__Supplied data__:

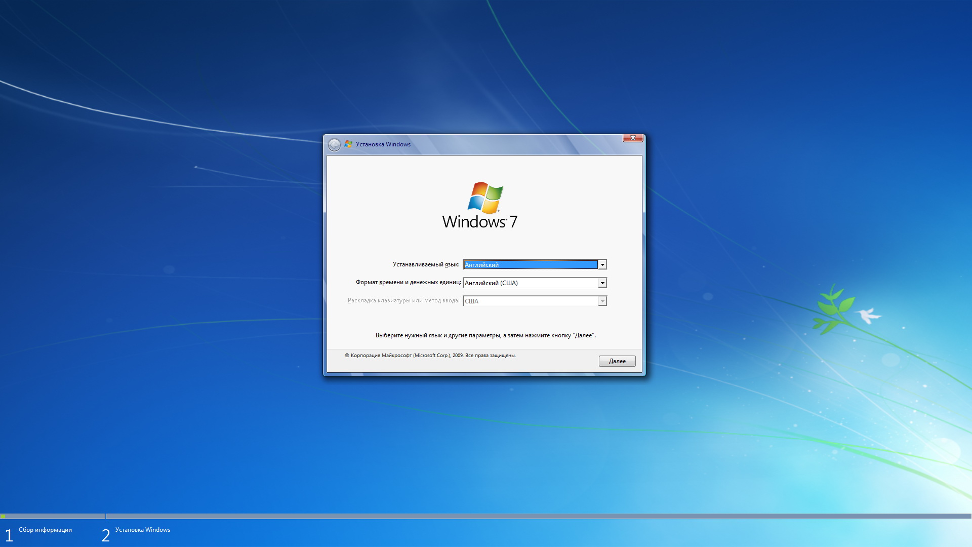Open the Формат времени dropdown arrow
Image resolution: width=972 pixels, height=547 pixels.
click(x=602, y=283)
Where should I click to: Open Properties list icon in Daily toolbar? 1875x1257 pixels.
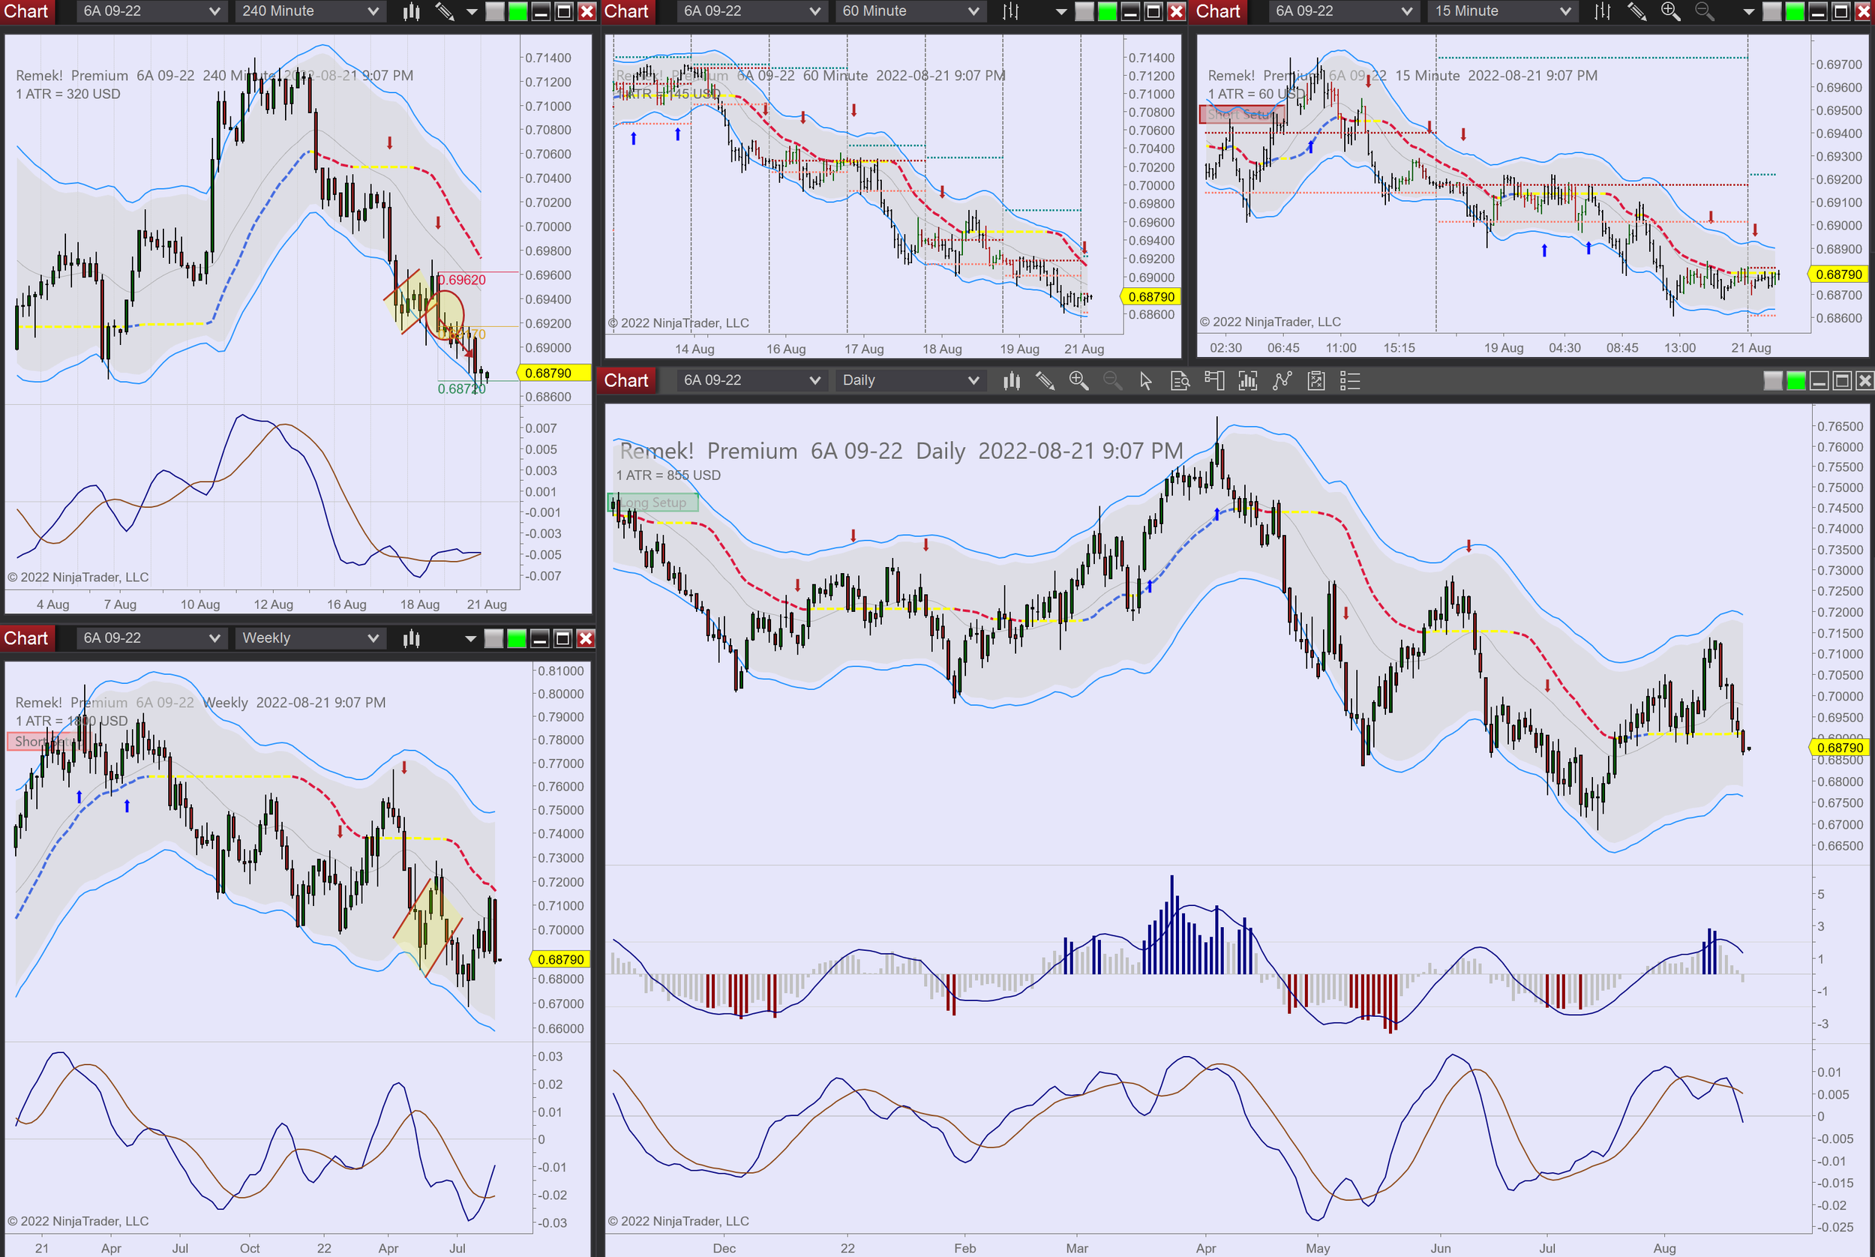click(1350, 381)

__Try it__:
Repeat exactly the lines from the one containing "Where should I" to the last line of the records above, including both, and leave out any pictures.

__Result__:
Where should I click to: Open Properties list icon in Daily toolbar? 1875x1257 pixels.
click(1350, 381)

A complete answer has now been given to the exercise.